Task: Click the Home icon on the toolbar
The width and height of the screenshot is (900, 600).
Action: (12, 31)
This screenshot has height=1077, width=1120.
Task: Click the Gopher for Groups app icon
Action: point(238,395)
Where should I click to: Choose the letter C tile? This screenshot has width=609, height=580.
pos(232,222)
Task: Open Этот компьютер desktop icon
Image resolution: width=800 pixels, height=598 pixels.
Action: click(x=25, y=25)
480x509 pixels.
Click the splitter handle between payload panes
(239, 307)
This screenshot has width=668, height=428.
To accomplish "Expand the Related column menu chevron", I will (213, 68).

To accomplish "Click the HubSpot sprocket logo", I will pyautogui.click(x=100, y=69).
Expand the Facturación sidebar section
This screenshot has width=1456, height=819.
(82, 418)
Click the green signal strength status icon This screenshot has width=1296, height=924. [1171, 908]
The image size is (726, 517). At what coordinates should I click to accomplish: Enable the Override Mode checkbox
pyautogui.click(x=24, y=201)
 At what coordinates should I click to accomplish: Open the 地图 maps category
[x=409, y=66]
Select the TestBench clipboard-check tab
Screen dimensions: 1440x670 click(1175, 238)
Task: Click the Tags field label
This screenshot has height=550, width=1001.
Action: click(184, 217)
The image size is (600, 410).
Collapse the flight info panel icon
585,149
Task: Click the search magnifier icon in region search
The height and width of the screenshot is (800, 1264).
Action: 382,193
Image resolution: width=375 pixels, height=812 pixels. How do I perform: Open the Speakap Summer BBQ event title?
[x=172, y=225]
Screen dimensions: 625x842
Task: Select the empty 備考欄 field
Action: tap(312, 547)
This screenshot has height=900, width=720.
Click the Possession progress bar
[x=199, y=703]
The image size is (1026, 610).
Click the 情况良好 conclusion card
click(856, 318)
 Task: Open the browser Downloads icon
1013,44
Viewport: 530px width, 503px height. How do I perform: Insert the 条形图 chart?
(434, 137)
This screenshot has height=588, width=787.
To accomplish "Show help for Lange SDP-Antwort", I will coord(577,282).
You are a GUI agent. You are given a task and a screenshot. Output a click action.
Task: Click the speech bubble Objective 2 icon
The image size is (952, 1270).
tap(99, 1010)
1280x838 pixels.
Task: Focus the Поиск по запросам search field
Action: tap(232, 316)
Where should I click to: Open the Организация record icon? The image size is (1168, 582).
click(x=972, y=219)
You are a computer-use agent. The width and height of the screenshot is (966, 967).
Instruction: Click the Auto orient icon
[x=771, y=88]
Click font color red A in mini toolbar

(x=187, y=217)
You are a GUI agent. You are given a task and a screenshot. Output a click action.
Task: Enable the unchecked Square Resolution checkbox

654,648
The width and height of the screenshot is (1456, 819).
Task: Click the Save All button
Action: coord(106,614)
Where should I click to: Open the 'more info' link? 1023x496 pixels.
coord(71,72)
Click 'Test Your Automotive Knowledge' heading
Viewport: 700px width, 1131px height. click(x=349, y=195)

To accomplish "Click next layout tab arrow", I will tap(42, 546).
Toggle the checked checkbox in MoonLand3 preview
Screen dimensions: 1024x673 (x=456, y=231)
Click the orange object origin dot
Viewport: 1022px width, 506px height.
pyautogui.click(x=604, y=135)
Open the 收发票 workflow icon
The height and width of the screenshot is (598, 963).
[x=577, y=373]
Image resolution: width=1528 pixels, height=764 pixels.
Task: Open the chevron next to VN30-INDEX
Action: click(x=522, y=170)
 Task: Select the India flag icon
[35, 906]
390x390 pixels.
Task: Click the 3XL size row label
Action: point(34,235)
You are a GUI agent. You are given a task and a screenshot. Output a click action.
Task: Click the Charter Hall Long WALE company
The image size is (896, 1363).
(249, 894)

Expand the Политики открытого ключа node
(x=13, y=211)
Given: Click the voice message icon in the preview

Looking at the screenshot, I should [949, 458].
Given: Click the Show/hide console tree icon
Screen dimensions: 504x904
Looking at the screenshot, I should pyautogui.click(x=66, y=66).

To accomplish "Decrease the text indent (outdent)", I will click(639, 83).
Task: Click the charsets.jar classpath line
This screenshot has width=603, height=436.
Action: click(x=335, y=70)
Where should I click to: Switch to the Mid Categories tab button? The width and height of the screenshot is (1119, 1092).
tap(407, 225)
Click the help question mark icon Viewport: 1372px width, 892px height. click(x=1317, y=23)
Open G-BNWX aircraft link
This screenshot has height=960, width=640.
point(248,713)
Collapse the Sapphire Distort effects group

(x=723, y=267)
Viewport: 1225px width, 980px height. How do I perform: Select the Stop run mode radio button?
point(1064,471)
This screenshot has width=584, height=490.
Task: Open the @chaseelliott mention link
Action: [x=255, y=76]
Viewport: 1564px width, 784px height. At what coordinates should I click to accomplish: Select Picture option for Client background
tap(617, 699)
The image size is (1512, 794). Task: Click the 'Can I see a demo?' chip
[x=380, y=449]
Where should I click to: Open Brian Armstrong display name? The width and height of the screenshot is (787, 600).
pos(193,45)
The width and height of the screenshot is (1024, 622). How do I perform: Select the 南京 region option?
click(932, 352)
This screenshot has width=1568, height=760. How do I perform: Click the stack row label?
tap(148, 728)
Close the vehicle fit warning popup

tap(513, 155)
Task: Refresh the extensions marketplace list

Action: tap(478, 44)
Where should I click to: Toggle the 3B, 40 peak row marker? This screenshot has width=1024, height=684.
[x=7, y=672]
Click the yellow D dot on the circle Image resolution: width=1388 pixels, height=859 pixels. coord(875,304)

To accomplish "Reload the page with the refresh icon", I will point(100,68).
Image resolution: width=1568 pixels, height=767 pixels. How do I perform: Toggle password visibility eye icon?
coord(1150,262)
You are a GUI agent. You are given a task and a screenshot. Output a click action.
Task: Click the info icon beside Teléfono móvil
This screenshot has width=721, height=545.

## WORK TO COMPLETE
Keep both end lines and retype everything in the records above from the line containing "This screenshot has height=900, width=720." through the line containing "Open the 收发票 workflow icon", exactly, with nothing else.

## WRITTEN ANSWER
This screenshot has height=900, width=720.
Click the Possession progress bar
[x=199, y=703]
The image size is (1026, 610).
Click the 情况良好 conclusion card
click(856, 318)
 Task: Open the browser Downloads icon
1013,44
Viewport: 530px width, 503px height. How do I perform: Insert the 条形图 chart?
(434, 137)
This screenshot has height=588, width=787.
To accomplish "Show help for Lange SDP-Antwort", I will coord(577,282).
You are a GUI agent. You are given a task and a screenshot. Output a click action.
Task: Click the speech bubble Objective 2 icon
The image size is (952, 1270).
tap(99, 1010)
1280x838 pixels.
Task: Focus the Поиск по запросам search field
Action: tap(232, 316)
Where should I click to: Open the Организация record icon? The image size is (1168, 582).
click(x=972, y=219)
You are a computer-use agent. The width and height of the screenshot is (966, 967).
Instruction: Click the Auto orient icon
[x=771, y=88]
Click font color red A in mini toolbar

(x=187, y=217)
You are a GUI agent. You are given a task and a screenshot. Output a click action.
Task: Enable the unchecked Square Resolution checkbox

654,648
The width and height of the screenshot is (1456, 819).
Task: Click the Save All button
Action: coord(106,614)
Where should I click to: Open the 'more info' link? 1023x496 pixels.
coord(71,72)
Click 'Test Your Automotive Knowledge' heading
Viewport: 700px width, 1131px height. click(x=349, y=195)

To accomplish "Click next layout tab arrow", I will tap(42, 546).
Toggle the checked checkbox in MoonLand3 preview
Screen dimensions: 1024x673 (x=456, y=231)
Click the orange object origin dot
Viewport: 1022px width, 506px height.
pyautogui.click(x=604, y=135)
Open the 收发票 workflow icon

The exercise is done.